Their gain is your gain.

Bars and restaurants can’t serve you drinks, but Bar 7-Eleven is still open for takeaway, at least. Thanks to Thai craft beer makers Mahanakhon, their typically paltry selection just got better, too.
 
The craft beer brand’s white ale will be available in 330ml cans (B65) at 7-Elevens throughout Bangkok and the neighboring provinces starting Oct 21.
 
Unlike the usual mass market beers in Thailand, which are based on grain bills of rice and wheat, Mahanakhon’s unfiltered white ale is made with local ingredients like Job’s tears and oats to give it a naturally cloudy appearance, as well as spices like orange peel and coriander.
 
Getting a beer like this in 7-Eleven certainly counts as a coup (no pun intended).
 
While Thailand’s craft beer market has boomed over the past decade, the odds remain very much stacked against local beer makers—and importers, for that matter.
 
Dated and often draconian laws make entering the beer business in Thailand a Sisyphean venture—for example, blanket bans on alcohol sales, excessive import and excise duties, and towering barriers to entry that force brewers to produce over one million liters of beer per year to be able to sell it in cans or bottles.
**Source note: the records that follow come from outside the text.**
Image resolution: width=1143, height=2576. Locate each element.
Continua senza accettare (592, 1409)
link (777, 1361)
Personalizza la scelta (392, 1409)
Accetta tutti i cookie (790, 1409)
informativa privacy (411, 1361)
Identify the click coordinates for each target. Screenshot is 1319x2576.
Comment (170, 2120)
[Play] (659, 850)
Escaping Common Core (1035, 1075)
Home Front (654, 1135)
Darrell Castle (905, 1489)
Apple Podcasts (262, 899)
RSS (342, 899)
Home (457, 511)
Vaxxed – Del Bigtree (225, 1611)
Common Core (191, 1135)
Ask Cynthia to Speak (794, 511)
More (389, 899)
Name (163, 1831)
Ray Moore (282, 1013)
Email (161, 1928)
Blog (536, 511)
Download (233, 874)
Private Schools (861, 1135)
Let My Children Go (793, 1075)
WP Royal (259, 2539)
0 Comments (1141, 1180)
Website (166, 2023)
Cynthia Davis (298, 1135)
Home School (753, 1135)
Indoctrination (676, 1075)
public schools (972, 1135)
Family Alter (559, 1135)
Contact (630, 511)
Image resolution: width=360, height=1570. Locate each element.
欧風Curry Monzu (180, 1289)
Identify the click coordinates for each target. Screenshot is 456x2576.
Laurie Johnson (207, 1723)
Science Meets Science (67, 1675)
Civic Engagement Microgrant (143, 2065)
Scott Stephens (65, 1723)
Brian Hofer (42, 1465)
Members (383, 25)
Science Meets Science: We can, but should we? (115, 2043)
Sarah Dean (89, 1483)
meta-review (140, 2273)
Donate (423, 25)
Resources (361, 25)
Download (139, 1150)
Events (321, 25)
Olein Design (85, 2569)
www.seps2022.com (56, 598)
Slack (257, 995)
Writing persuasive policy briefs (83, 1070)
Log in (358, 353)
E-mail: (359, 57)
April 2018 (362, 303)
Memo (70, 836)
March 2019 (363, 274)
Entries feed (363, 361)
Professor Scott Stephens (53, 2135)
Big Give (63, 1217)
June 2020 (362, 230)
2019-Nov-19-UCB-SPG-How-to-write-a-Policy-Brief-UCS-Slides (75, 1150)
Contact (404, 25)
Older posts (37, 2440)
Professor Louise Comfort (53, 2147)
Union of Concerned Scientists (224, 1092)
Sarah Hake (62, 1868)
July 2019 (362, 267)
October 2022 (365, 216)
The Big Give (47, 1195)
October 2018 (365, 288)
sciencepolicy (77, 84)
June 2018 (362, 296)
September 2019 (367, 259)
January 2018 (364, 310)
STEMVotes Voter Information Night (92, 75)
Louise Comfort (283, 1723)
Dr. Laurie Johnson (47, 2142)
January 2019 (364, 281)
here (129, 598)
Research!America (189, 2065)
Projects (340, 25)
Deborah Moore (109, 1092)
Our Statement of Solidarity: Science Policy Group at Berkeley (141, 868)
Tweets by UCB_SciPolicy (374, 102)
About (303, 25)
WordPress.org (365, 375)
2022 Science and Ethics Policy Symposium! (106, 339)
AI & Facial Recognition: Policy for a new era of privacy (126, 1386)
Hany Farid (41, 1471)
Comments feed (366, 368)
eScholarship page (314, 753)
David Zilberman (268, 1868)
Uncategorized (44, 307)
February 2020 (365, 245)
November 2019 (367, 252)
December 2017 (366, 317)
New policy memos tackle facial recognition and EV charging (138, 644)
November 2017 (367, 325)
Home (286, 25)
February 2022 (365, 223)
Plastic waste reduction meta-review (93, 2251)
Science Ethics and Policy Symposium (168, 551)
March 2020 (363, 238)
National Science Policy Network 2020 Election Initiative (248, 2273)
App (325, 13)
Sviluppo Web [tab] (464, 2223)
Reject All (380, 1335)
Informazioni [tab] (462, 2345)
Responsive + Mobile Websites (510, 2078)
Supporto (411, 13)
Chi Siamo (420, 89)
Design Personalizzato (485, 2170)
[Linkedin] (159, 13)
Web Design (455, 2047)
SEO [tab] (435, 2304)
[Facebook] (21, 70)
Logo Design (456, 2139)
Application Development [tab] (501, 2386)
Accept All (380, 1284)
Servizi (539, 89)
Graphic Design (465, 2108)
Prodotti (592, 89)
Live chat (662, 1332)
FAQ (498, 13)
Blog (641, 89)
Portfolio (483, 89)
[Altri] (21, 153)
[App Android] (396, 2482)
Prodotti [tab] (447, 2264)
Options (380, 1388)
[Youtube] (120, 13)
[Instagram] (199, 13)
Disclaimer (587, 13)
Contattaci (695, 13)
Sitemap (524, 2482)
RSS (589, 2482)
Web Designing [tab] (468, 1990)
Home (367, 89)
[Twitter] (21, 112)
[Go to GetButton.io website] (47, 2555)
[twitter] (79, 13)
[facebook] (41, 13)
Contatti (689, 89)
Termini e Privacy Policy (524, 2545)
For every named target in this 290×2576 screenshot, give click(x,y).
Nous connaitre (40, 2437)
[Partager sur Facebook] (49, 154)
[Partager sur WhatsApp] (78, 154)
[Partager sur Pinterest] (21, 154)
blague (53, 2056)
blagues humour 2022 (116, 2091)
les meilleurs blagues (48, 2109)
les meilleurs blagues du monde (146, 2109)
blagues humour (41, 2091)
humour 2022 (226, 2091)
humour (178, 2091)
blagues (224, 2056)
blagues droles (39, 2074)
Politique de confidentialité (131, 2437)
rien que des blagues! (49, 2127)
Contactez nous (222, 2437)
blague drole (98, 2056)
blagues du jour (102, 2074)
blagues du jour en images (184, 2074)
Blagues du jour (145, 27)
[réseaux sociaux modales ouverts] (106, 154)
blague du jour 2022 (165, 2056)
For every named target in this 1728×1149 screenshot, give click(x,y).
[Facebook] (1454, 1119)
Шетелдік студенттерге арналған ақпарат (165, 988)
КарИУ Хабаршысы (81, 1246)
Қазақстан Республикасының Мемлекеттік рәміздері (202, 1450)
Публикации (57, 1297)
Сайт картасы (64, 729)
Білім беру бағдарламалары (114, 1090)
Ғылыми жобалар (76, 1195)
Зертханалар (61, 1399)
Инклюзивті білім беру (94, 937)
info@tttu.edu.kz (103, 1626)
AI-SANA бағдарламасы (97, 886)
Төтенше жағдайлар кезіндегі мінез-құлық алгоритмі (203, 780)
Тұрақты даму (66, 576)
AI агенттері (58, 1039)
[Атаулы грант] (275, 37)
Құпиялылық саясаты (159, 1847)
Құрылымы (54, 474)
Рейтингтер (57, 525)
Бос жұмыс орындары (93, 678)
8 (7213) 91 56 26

Not to mention the market is dominated by just two conglomerates.
 
Even this story falls into a sizable gray area of what is permissible and what is not in Thailand.
 
Any content deemed to be promoting alcohol consumption can be met with a sliding scale of fines. Photos of beer labels and bottles are a hard no, too, hence the pixelated banner image above.
 
Despite the state of the market, Mahanakhon has pressed on with its mission to make quality craft beer accessible throughout Thailand.
 
The brewers began making beer in 20-liter batches in a garage. Their footprint has since expanded across the country to bars, supermarkets like Tops, and now 7-Eleven. Earlier this year, they introduced a new product, their white IPA, as well as a refreshed version of their pale ale.
 
Mahanakhon partner Avi Yashaya says they hope to get their white IPA in 7-Eleven by early 2022, perhaps signaling a greater windfall for consumers in the new year.
 
Maybe by then Thailand will have finally “considered” whether alcoholic beverages can be consumed in bars and restaurants again, too.